Wednesday, 11 June 2008

Boy George

Boy George   
Artist: Boy George

   Genre(s): 
Rock
   Pop
   Other
   Dance
   



Discography:


Cheapness And Beauty   
 Cheapness And Beauty

   Year: 1995   
Tracks: 13


At Worst... The Best Of Boy George   
 At Worst... The Best Of Boy George

   Year: 1993   
Tracks: 19


The Martyr Mantras   
 The Martyr Mantras

   Year: 1991   
Tracks: 11


High Hat   
 High Hat

   Year: 1989   
Tracks: 10


Tense Nervous Headache   
 Tense Nervous Headache

   Year: 1988   
Tracks: 12


Sold   
 Sold

   Year: 1987   
Tracks: 11


Box Set   
 Box Set

   Year:    
Tracks: 31




British vocalizer Boy George combined a strong, soulful singing voice with a provocative sense of style, both of which were showtime brought to the attention of English and American audiences in the group Culture Club, for whom he served as lead vocalizer from 1982 to 1986. The group wrote and played faultless pop medicine, and Boy George's androgynous persona -- heavy makeup and usurious costumes -- gave the grouping a distinguishable picture image in the dawn of MTV. That identical disparateness, still, made the chemical group date promptly, and at the same clock time Boy George encountered highly publicized personal difficulties.

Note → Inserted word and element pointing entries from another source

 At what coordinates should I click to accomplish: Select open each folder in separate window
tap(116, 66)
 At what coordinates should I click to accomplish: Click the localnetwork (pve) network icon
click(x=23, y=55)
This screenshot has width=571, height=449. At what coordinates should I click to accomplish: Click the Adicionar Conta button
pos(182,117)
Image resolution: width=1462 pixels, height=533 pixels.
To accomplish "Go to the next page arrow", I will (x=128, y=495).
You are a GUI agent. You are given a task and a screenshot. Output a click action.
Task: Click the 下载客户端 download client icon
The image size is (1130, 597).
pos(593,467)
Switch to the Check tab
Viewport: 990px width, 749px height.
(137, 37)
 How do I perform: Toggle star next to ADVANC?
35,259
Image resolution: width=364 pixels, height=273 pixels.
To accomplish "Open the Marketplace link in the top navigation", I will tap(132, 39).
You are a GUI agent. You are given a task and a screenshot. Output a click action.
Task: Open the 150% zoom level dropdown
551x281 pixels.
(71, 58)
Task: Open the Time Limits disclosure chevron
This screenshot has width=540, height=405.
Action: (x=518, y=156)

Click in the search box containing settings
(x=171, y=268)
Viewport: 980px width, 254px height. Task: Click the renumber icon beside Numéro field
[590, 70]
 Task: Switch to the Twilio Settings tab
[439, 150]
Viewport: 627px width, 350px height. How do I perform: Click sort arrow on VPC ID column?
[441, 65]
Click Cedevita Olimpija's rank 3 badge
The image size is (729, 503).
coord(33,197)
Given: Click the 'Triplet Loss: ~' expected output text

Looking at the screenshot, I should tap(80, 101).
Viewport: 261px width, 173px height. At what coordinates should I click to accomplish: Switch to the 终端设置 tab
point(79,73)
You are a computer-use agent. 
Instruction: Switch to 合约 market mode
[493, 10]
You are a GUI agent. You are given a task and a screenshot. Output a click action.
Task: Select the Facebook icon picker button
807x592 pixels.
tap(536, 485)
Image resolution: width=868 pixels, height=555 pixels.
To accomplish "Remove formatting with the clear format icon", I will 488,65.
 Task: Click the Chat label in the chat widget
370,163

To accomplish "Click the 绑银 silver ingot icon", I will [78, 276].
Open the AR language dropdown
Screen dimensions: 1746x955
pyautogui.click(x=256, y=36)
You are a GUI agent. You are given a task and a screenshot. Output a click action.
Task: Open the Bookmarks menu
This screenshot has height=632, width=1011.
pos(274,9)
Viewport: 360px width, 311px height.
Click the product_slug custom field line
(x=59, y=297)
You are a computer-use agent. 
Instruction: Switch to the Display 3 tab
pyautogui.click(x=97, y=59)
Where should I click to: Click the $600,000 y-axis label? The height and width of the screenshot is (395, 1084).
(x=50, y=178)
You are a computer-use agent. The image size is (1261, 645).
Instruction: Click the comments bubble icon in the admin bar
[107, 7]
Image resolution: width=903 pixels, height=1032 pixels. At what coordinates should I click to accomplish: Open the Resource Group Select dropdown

He re-emerged as a solo vocalizer in 1987 with Sold, which contained a U.K. issue one cover of Bread's "Everything I Own," just was unable to double this success in the U.S. Boy George enjoyed four-spot British singles' chart entries in 1987 and another ternion in 1988. His endorsement album, Strain Nervous Headache (1988), was not picked up for release in the U.S.; his third, Swain (1989), was a Europe-only spill, though Virgin Records cobbled the endorsement and third albums together to introduce a second U.S. album, Highschool Hat (1989). In 1991 came The Martyr Mantras, another jumble album largely made up of antecedently non-LP dance singles. In the U.K., it was credited to a new group, Jesus Loves You, and released on Boy George's own More Protein phonograph record mark, though Virgin in the U.S. billed it as a Boy George album. By 1992, Boy George had faded at home, and in the U.S. his solo career had never interpreted off. Then he was brought in to sing a rendering of the '60s chestnut "The Crying Game" in a production by the Pet Shop Boys, as the title birdsong for a picture that became the sleeper hit of the wintertime of 1992-1993, resulting in his first-class honours degree real U.S. hit as a solo artist. Cheapness and Beauty followed in 1995, and four-spot eld later Boy George resurfaced with the rarities collection Unrecoupable One Man Bandit. Throughout the '90s, he delved back into the club setting that birthed his early romantic Movement, and made a name for himself as DJ in demand. It became more than a hobby toward the end of the millennium, and Boy George garnered attention in the U.K. and U.S. golf club circuits; such musical creativity was captured on Essential Mix, released in fall 2000.